Stated exercise 1
Using the haunt photos thread, answer these:
(a) Who sent kevin242 an e-mail asking why the 2007 photos weren't up yet?
(b) Which scene did JohnnyL call "movie-set worthy"?
(c) Which poster said they hadn't been to Brewster in forever?
Stated exercise 2
Reproduce the portion of the haunt photos thread starting at "## ScareFX (Aug" and ending at "job, as usual!", word for word.

Page text
· · · ·
# Brewster Yard Haunt '07 Photos here... (finally)



## kevin242 (Sep 30, 2005)

Hey all,
I hope the winter holidays are keeping you out of too much trouble. I got an e-mail today from someone named Cyd asking me why I hadn't put up my 2007 photos yet. Laziness had a lot to do with it, to be sure. 
There are a few really good ones in this batch, enjoy!

http://www.fulcrumsites.com/haunt/html/halloween_07.html
Have a great "other holiday" everyone!


----------



## JohnnyL (Aug 17, 2006)

Amazing! Glad to finally see some pictures. The lab scene is incredible, VERY realistic and movie-set worthy.

Can't wait to see more!


----------



## slimy (Jul 12, 2006)

Great pics. Excellent as always.


----------



## turtle2778 (Jul 9, 2006)

Okay the OUTtestines were DISGUSTINE...UGH!! My kid loved it though. How did you make the torso? It looks like greatstuff for the outside, but what holds it all up since it looks hallow inside? Do you allow people to roam around your yard? Or is there a designated path? It looks pretty open so i was just wondering..>THANKS


----------



## ScareFX (Aug 18, 2004)

Looks like it was another great year. Terrific work Kevin.


----------



## jdubbya (Nov 6, 2005)

As always, one of the favorites! Great stuff and the detail seems to get better each year. What I wouldn't do for a space like that to work with. Great job, as usual!


----------



## strange1 (Mar 12, 2006)

You do really great work, I love it all.


----------



## Mazz (Jun 24, 2007)

Great looking haunt.Man I haven't been to Brewster in forever!!!!


----------



## Lilly (Jun 13, 2006)

Nice Haunt...
Some of your props are real cool!!
nice graveyard too


----------



## kevin242 (Sep 30, 2005)

*Hey turtle2778, thought you might find this interesTINE*



turtle2778 said:


> Okay the OUTtestines were DISGUSTINE...UGH!! My kid loved it though. How did you make the torso? It looks like greatstuff for the outside, but what holds it all up since it looks hallow inside? Do you allow people to roam around your yard? Or is there a designated path? It looks pretty open so i was just wondering..>THANKS


Thanks Turtle!
· · · ·
Data block
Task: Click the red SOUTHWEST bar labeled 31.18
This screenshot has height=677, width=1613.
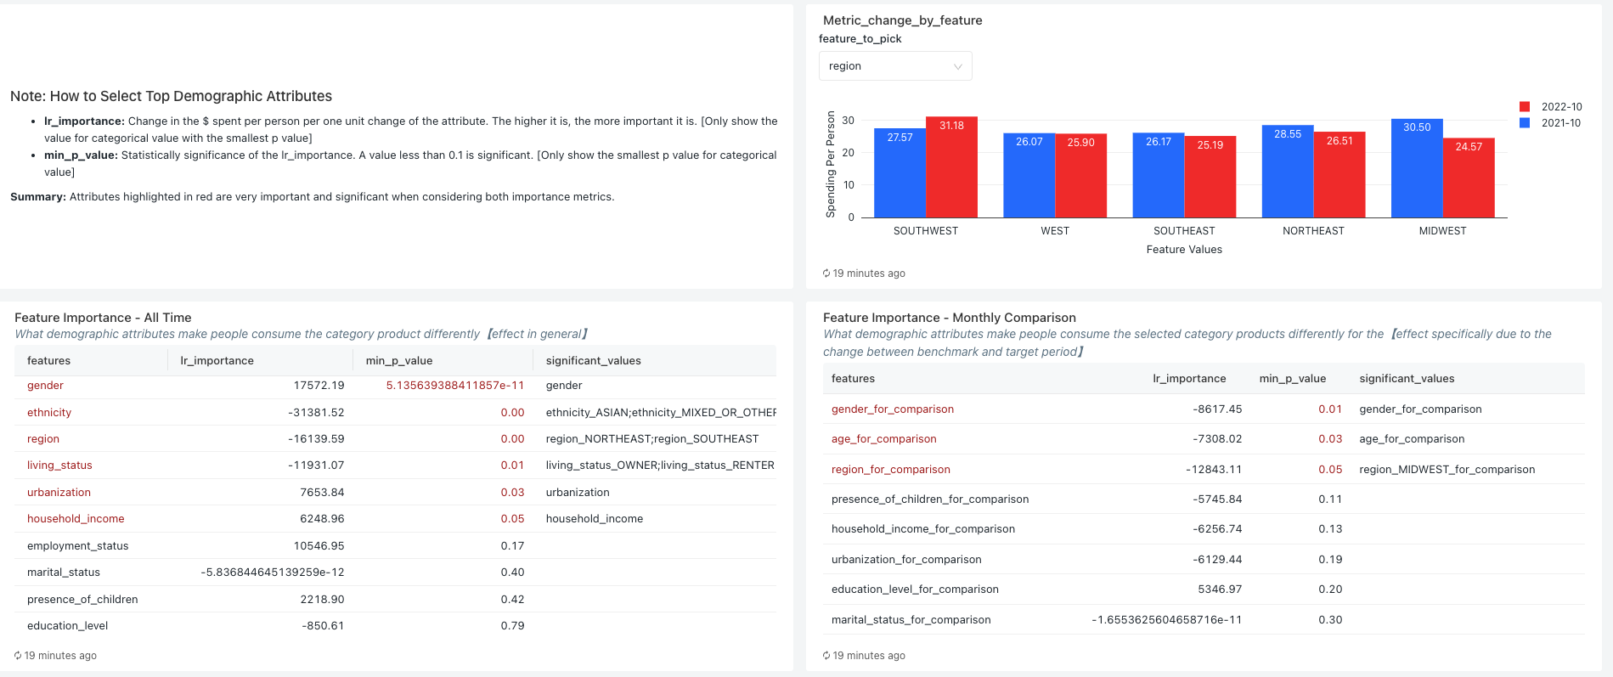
· · · ·
Full output 1
(a) Someone named Cyd.
(b) The lab scene.
(c) Mazz.

Full output 2
## ScareFX (Aug 18, 2004)

Looks like it was another great year. Terrific work Kevin.


----------



## jdubbya (Nov 6, 2005)

As always, one of the favorites! Great stuff and the detail seems to get better each year. What I wouldn't do for a space like that to work with. Great job, as usual!